• Problem requirements: Although pictures appear in the data, the answer should contain only the lines from its start through the line with "Viewport: 1070px width, 829px height.", written out exactly.

• Materials provided:
--*--
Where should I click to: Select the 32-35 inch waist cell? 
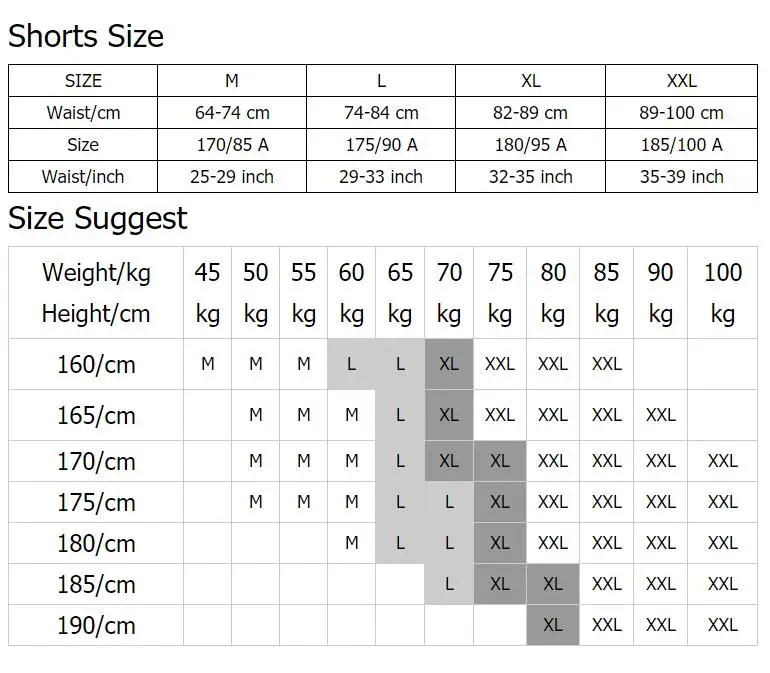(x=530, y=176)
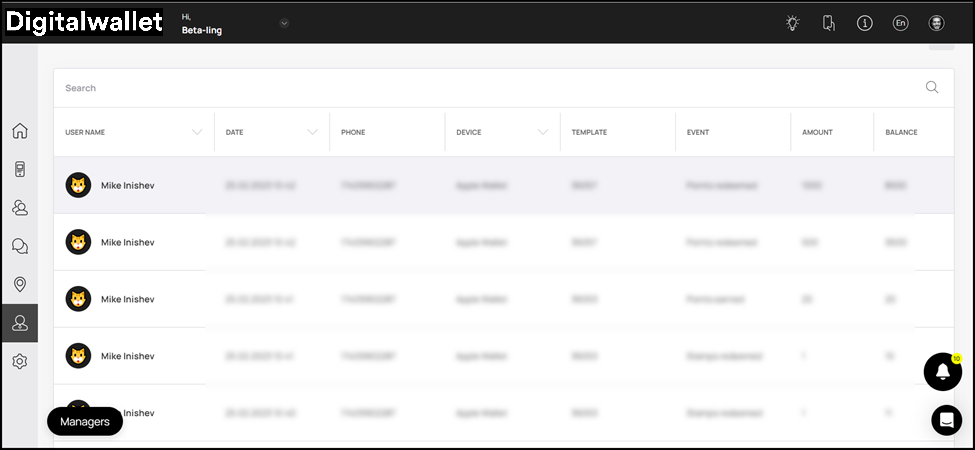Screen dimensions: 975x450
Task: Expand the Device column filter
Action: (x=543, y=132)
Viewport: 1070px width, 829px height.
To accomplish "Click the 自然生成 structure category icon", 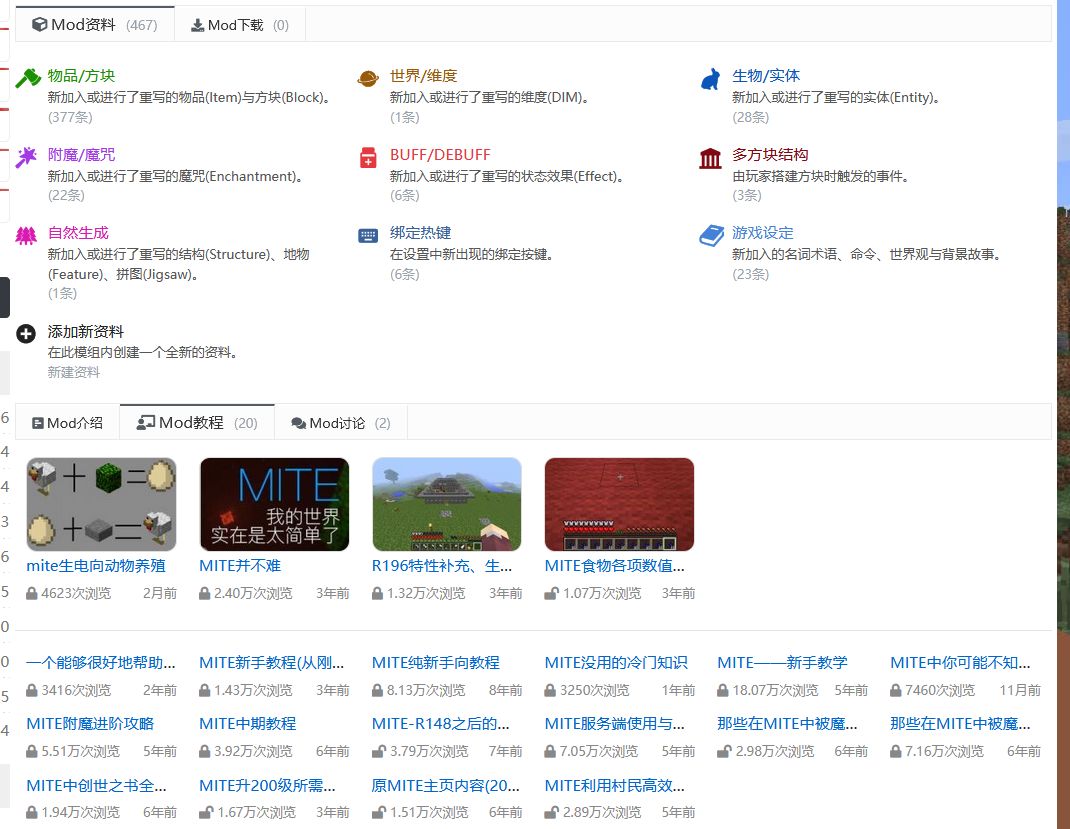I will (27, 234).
--*--
• Answer area:
Where should I click to: Select the 32-35 inch waist cell? 
(x=530, y=176)
Screen dimensions: 975x450
Task: Expand the Device column filter
Action: (x=543, y=132)
Viewport: 1070px width, 829px height.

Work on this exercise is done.